*** Opening of The input ***
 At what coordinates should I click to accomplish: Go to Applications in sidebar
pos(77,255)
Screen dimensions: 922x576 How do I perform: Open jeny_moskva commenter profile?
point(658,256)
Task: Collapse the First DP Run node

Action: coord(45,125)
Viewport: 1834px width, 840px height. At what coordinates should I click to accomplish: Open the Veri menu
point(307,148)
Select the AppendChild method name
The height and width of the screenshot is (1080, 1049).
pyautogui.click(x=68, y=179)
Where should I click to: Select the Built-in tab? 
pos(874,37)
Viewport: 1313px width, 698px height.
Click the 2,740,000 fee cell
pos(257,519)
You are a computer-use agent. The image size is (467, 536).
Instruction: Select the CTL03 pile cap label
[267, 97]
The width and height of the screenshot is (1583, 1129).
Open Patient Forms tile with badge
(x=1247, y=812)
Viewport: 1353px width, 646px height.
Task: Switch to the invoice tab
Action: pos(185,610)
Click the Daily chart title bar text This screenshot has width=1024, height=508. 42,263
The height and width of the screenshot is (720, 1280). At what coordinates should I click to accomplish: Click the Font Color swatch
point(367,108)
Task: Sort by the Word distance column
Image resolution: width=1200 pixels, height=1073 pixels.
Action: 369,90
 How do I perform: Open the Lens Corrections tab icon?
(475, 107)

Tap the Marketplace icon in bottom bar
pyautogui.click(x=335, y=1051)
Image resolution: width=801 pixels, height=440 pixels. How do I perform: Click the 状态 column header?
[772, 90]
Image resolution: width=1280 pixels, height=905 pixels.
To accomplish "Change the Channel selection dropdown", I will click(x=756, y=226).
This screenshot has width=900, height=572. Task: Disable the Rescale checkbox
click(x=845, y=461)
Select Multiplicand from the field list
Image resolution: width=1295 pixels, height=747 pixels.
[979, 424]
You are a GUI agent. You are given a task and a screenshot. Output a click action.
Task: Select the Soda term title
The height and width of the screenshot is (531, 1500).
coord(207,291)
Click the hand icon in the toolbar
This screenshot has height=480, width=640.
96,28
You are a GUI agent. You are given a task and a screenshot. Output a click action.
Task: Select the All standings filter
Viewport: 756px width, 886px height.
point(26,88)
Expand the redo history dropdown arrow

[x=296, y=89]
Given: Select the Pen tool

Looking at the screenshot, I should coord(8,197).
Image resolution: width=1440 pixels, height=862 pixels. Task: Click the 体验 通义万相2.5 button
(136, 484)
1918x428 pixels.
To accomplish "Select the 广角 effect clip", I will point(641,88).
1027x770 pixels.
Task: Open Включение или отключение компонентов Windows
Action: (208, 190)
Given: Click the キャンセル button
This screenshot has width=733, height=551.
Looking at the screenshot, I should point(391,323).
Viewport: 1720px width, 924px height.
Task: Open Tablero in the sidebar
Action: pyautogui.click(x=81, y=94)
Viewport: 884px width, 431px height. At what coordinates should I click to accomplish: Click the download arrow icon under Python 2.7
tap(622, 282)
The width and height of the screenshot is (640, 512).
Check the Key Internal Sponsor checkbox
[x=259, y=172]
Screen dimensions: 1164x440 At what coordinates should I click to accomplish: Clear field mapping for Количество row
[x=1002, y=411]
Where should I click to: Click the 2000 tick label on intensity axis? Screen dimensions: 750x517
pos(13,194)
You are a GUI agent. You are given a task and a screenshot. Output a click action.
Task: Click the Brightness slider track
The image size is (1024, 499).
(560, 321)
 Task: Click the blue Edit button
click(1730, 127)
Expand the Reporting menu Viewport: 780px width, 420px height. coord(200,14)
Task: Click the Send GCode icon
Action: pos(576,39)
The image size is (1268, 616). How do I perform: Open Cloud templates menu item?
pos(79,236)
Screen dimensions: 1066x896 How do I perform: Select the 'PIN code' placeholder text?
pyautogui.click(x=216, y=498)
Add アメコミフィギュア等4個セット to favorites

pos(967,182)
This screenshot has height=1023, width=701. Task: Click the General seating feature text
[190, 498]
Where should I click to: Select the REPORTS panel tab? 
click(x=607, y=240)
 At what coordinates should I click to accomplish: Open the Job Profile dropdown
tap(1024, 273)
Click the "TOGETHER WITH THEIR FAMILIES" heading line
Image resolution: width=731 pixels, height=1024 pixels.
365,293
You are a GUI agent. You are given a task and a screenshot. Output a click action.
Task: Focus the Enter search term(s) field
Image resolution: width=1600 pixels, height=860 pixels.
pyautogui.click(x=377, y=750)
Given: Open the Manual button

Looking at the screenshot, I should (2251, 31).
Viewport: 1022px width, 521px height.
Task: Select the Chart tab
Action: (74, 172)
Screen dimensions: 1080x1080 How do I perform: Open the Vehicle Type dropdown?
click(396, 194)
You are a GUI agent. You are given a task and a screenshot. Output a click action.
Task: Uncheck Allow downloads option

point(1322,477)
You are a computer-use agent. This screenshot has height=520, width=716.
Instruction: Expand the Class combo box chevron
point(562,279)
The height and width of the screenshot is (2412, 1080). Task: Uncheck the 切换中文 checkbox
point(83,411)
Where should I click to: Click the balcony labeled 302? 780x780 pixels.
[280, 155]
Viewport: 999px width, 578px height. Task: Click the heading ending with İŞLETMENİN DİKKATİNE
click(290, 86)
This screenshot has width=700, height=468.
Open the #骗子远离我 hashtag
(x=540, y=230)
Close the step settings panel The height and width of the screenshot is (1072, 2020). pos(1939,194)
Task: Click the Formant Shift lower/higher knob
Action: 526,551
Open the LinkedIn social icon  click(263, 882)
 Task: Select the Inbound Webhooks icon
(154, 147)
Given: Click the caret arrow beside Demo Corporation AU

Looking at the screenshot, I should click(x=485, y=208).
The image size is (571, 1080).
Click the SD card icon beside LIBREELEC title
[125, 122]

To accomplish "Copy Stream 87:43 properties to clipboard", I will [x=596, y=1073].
*** Close of The input ***
Problem description: Through the line that contains "You are a computer-use agent. The", copy the material above exactly, beginning at its first line and including nothing more.

Task answer:
 At what coordinates should I click to accomplish: Go to Applications in sidebar
pos(77,255)
Screen dimensions: 922x576 How do I perform: Open jeny_moskva commenter profile?
point(658,256)
Task: Collapse the First DP Run node

Action: coord(45,125)
Viewport: 1834px width, 840px height. At what coordinates should I click to accomplish: Open the Veri menu
point(307,148)
Select the AppendChild method name
The height and width of the screenshot is (1080, 1049).
pyautogui.click(x=68, y=179)
Where should I click to: Select the Built-in tab? 
pos(874,37)
Viewport: 1313px width, 698px height.
Click the 2,740,000 fee cell
pos(257,519)
You are a computer-use agent. The image size is (467, 536).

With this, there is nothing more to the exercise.